Bizzare plasma cell - mott cell.

Mott cells are plasma cells that have spherical inclusions packed in their cytoplasm.

The term ‘Mott cell’ is named after a surgeon, F. W. Mott, who identified these cells in the brains of monkeys with trypanosomiasis (1901). He termed it morular cell (from the Latin morus, mulberry) and recognized these cells to be plasma cells and therefore indicative of chronic inflammation. Although his name has been attached to the cell, Mott was not the first to describe this appearance. The first description was most likely by William Russell in 1890, however he neither recognized the nature of the cell nor the significance of the inclusions.[1]

The hand-drawn illustration of Mott cell reveals multiple varied size spherical inclusions/ Russell bodies within a single plasma cell having an eccentrically placed clock face nucleus [Figure 1].

Figure 1

A Mott cell with multiple varied size spherical inclusions/ Russell bodies within a single plasma cell having an eccentrically placed clock face nucleus

The photomicrograph showing mott cells with numerous inclusion bodies [Figure 2].

Figure 2

(a-c): Mott cells showing highly refractile inclusion bodies ranging from 3 to 15 in number (H and E, ×400).

The inclusions of Mott cells represent immunoglobulins within vesicular structures. These inclusions are Russell bodies which are dilated endoplasmic reticulum cisternae containing condensed immunoglobulins (Ig). As to their biogenesis, it was shown that the synthesis of a mutated Ig, which is neither secreted nor degraded, is sufficient to induce Russell body formation in cells. Russell bodies were originally described in plasma cells, and their frequency in this cell type probably correlates with the fact that immunoglobulin genes undergo somatic hypermutation. However, dilated endoplasmic reticulum (ER) cisternae containing condensed aberrant proteins are found in secretory cells of different origins, suggesting condensation of transport-incompetent proteins in the ER as the common cause for this morphological feature. Many disease-linked cases of intraluminal protein accumulation have been described including thyrocytes of congenital goiter patients and hepatocytes of individuals carrying mutated α1 anti-trypsin alleles (PiZ).[2]

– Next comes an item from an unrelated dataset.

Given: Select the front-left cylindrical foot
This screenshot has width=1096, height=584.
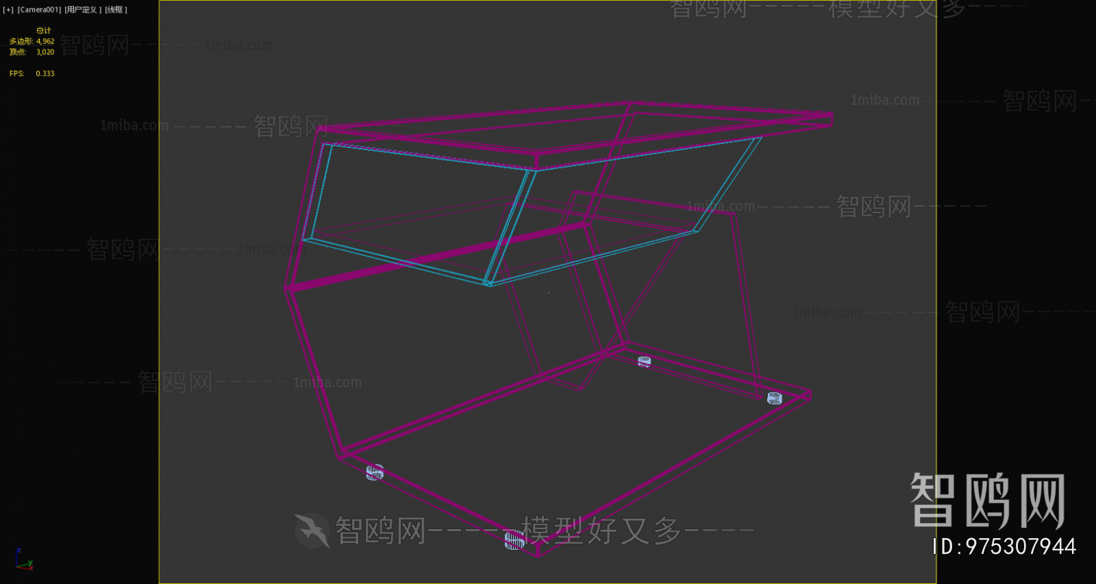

Mott cells are characterised by the expression of B220, CD5, CD43, CD11b (Cluster of differentiation). Mott cell formation has been linked to a genetic locus-microsatellite marker (D4Mit70 & D4 Mit 48). Mott-1, in close proximity to the locus lmh-1 is associated with hypergammaglobulinemia.[3]

Various pathological conditions in which Mott cells can be sighted are: reactive plasmacytosis, various hematolymphoid malignancies viz., Burkitt's lymphoma, Large B-cell lymphoma, lymphoplasmablastic lymphoma, multiple myeloma, and syndromic conditions like Wiskott –Aldrich syndrome and von Recklinghausen's neurofibromatosis.[4]

Various special stains used to highlight Mott cells are Periodic Acid-Schiff (PAS) and May-Grünwald-Giemsa (MGG) stain.[1]

Mott cell in the photomicrograph was encountered in a case of neurofibroma which was reported in our department.